Tra tali impianti è incluso anche quello di E.V.C., cui la proroga è stata concessa nei limiti e con le prescrizioni proposte dalla Commissione tecnica regionale sezione ambiente (C.T.R.A.), con il parere 18 dicembre 2003, n. 3184.
Tra queste prescrizioni, vi è stata quella, contestata dalla società ricorrente in primo grado, in forza della quale "fino alla scadenza della proroga del 30 giugno 2004, il valore medio di concentrazione di CVM allo scarico delle colonne di stripping sia pari a 1,0 µg/L e il limite di concentrazione di 3,7 µg/L (che risulta essere il valore massimo riscontrato da E.V.C. nel 2003) possa essere superato al massimo una sola volta".
Con il successivo provvedimento 29 gennaio 2004, prot. 224, il Magistrato delle Acque ha quindi sì rinnovato la precedente autorizzazione allo scarico SM15 in favore delle aziende che lo utilizzavano anche indirettamente, tra cui la E.V.C., stabilendo tuttavia, tra l’altro, che i soggetti autorizzati avrebbero dovuto rispettare le prescrizioni stabilite nei pareri emessi dalla C.T.R.A.

- - - -

CONSEGNA SCRITTA 1: Riscrivi in forma di elenco puntato il paragrafo del brano sull'autorizzazione allo scarico che comincia con «Tra queste prescrizioni», conservandone i fatti principali.
CONSEGNA SCRITTA 2: Per favore, ricopia fedelmente dal brano sull'autorizzazione allo scarico il passo che comincia con "Con il successivo" e prosegue fino a "emessi dalla C.T.R.A.".
Le voci riportate più avanti sono materiale a sé, distinto dal brano.

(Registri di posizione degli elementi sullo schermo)
- - - -

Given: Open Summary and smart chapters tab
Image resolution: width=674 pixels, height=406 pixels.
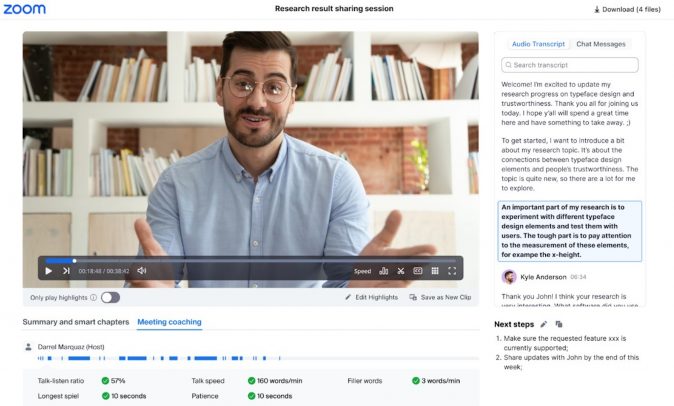Looking at the screenshot, I should pos(76,322).
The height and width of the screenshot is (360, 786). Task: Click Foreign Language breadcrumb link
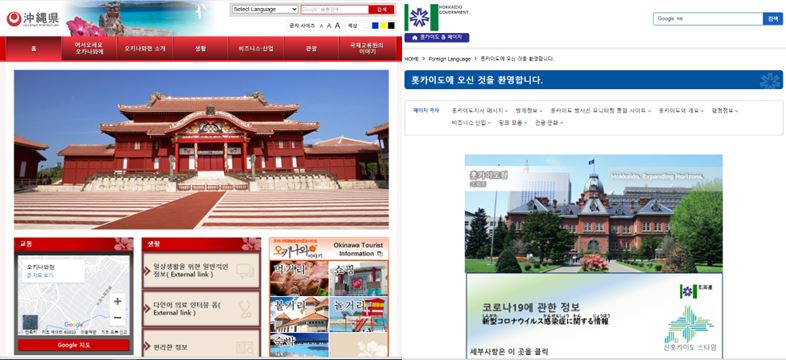tap(450, 59)
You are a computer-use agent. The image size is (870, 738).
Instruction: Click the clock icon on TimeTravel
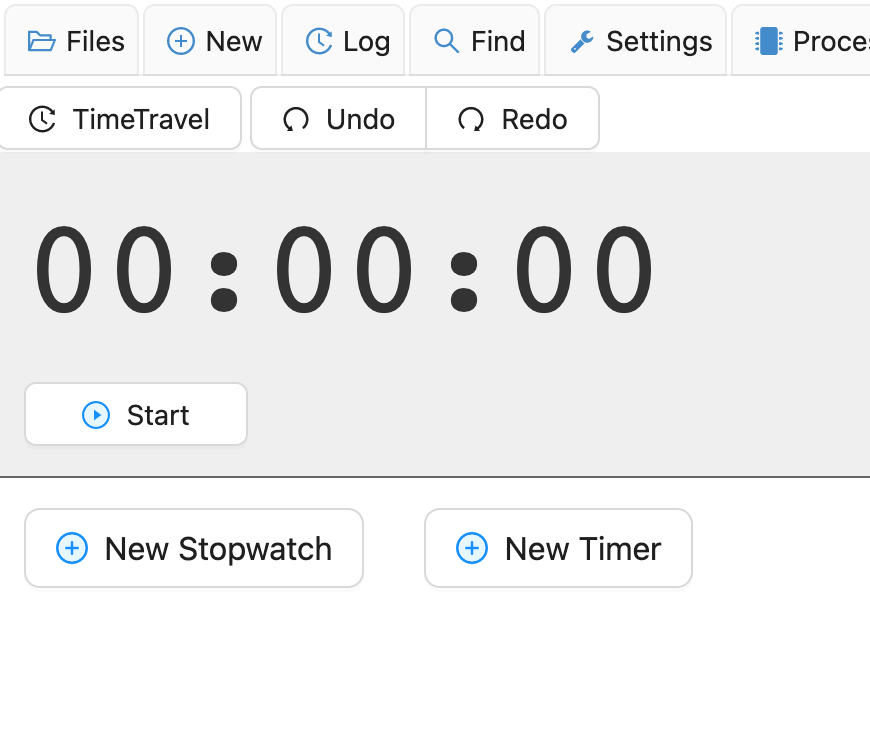pyautogui.click(x=42, y=118)
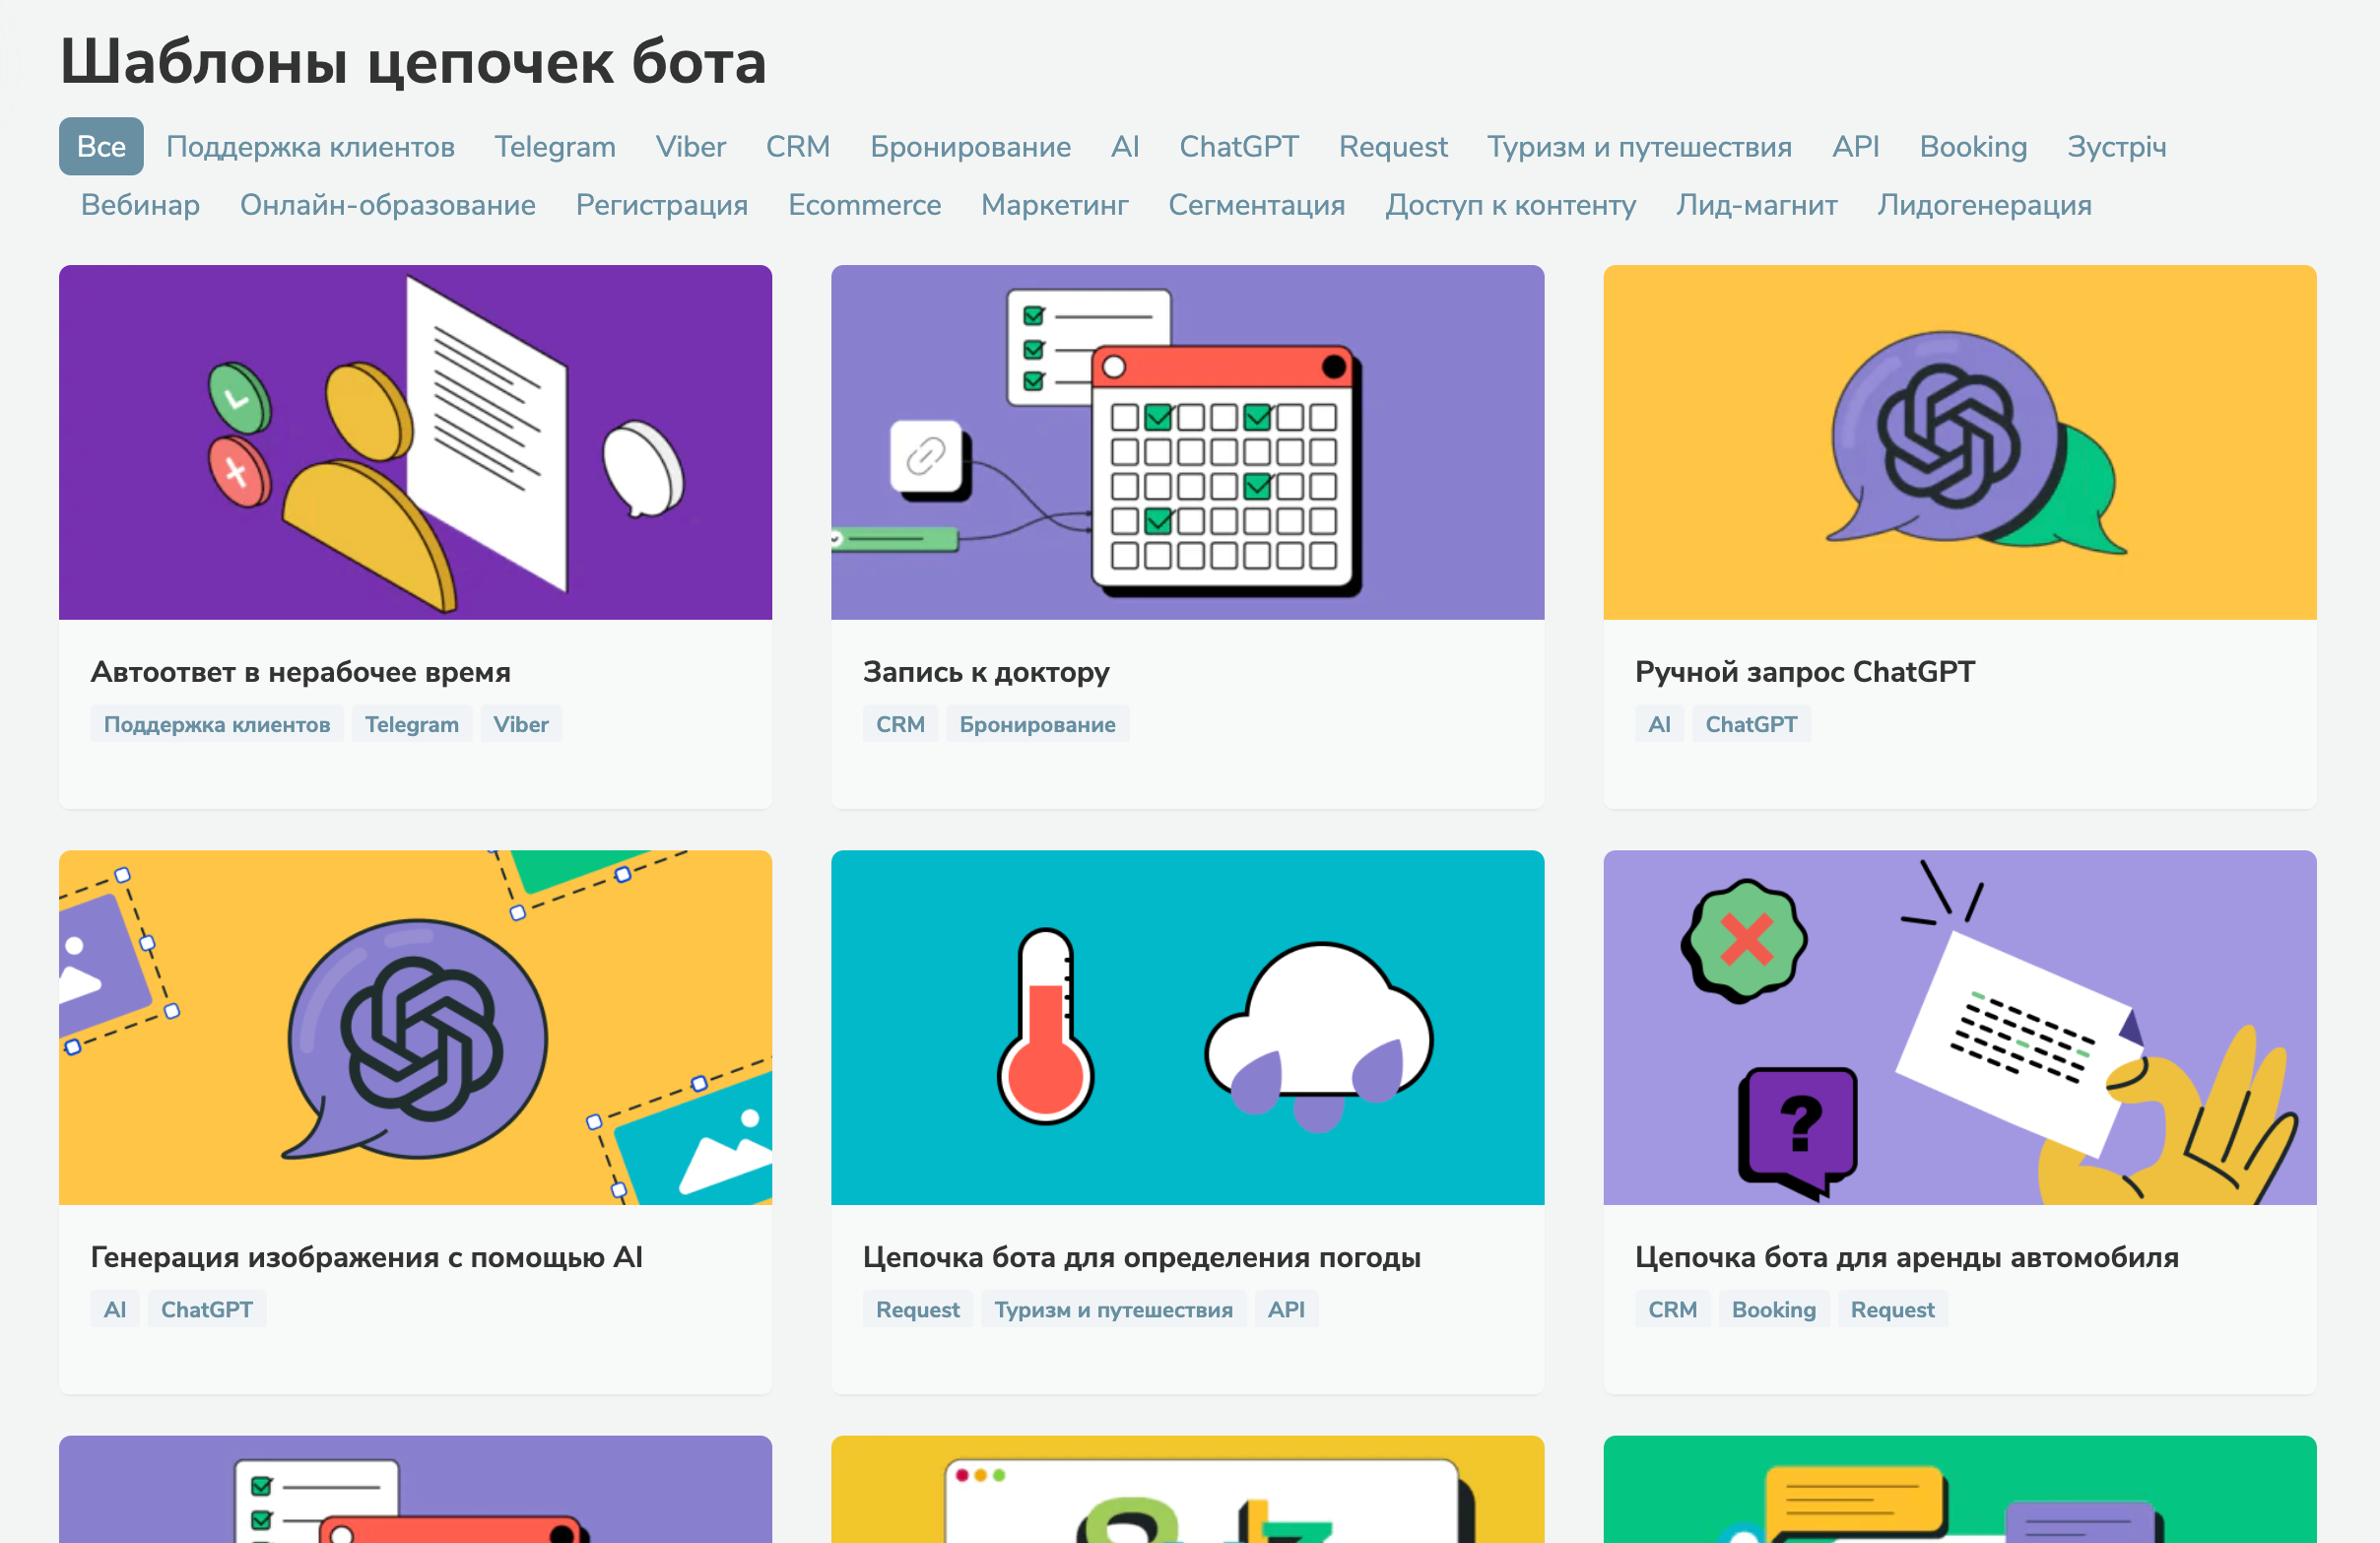Filter templates by Telegram

(x=554, y=146)
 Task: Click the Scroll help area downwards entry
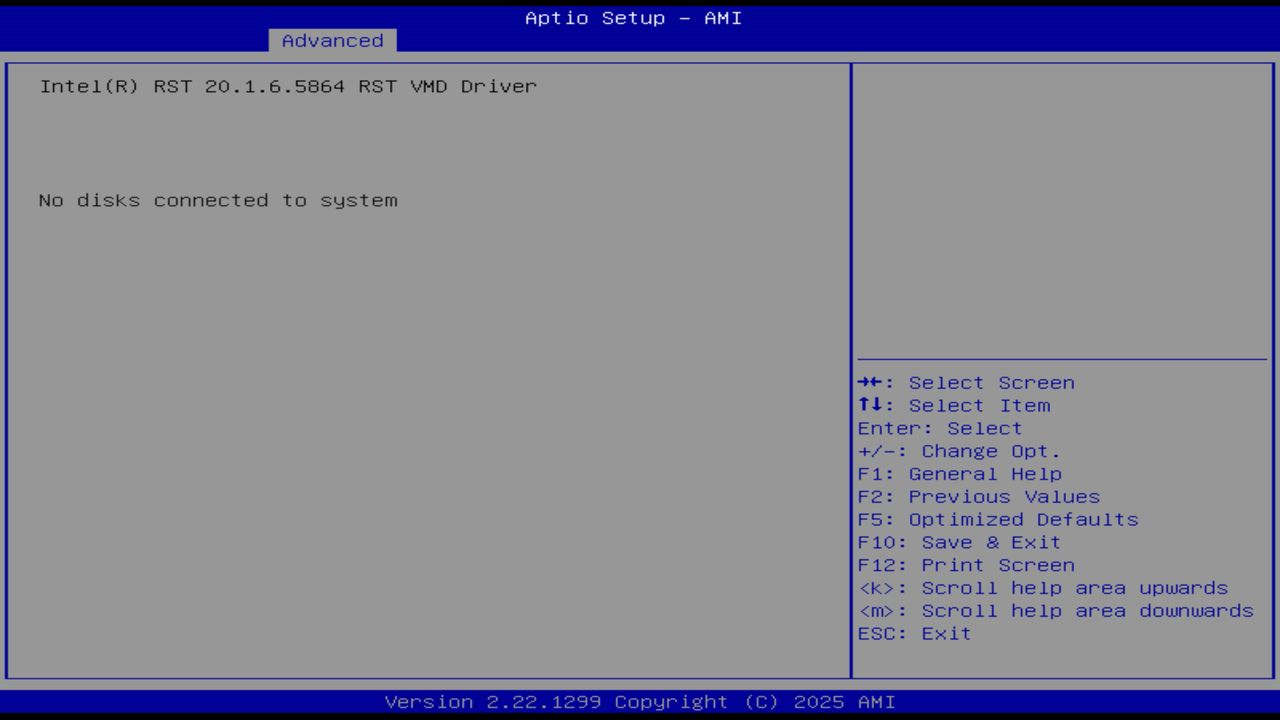click(1055, 610)
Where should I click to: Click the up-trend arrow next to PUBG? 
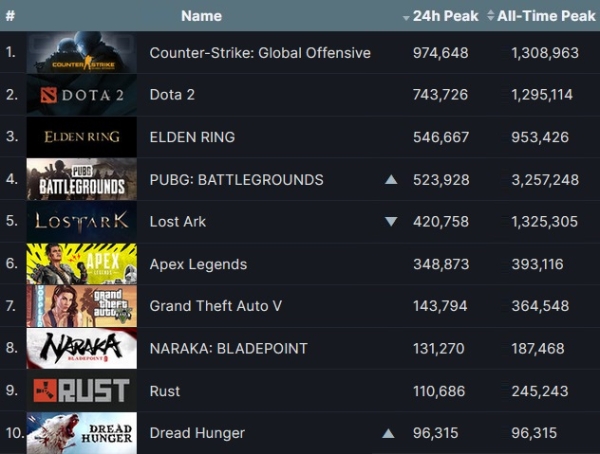(391, 180)
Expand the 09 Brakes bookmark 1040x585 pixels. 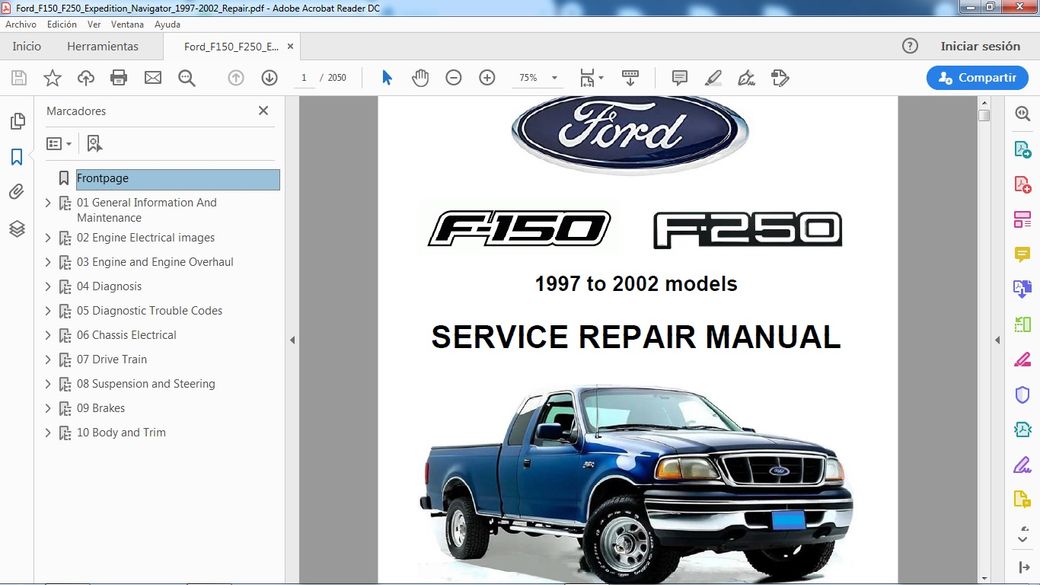pyautogui.click(x=48, y=408)
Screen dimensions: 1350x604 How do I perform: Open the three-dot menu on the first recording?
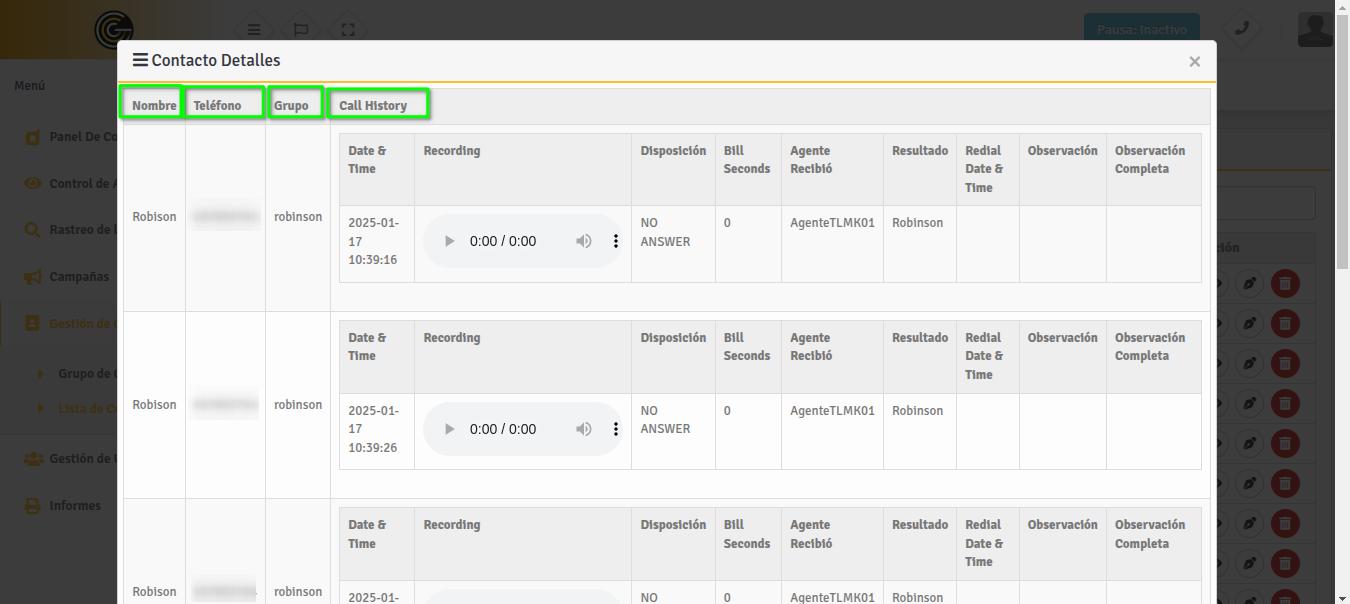click(x=616, y=240)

- - - -

RISPOSTA COMPLETA 1:
- La prescrizione è stata contestata dalla società ricorrente in primo grado.
- Valeva fino alla scadenza della proroga del 30 giugno 2004.
- Il valore medio di concentrazione di CVM allo scarico delle colonne di stripping doveva essere pari a 1,0 µg/L.
- Il limite di concentrazione di 3,7 µg/L, valore massimo riscontrato da E.V.C. nel 2003, poteva essere superato al massimo una sola volta.

RISPOSTA COMPLETA 2:
Con il successivo provvedimento 29 gennaio 2004, prot. 224, il Magistrato delle Acque ha quindi sì rinnovato la precedente autorizzazione allo scarico SM15 in favore delle aziende che lo utilizzavano anche indirettamente, tra cui la E.V.C., stabilendo tuttavia, tra l’altro, che i soggetti autorizzati avrebbero dovuto rispettare le prescrizioni stabilite nei pareri emessi dalla C.T.R.A.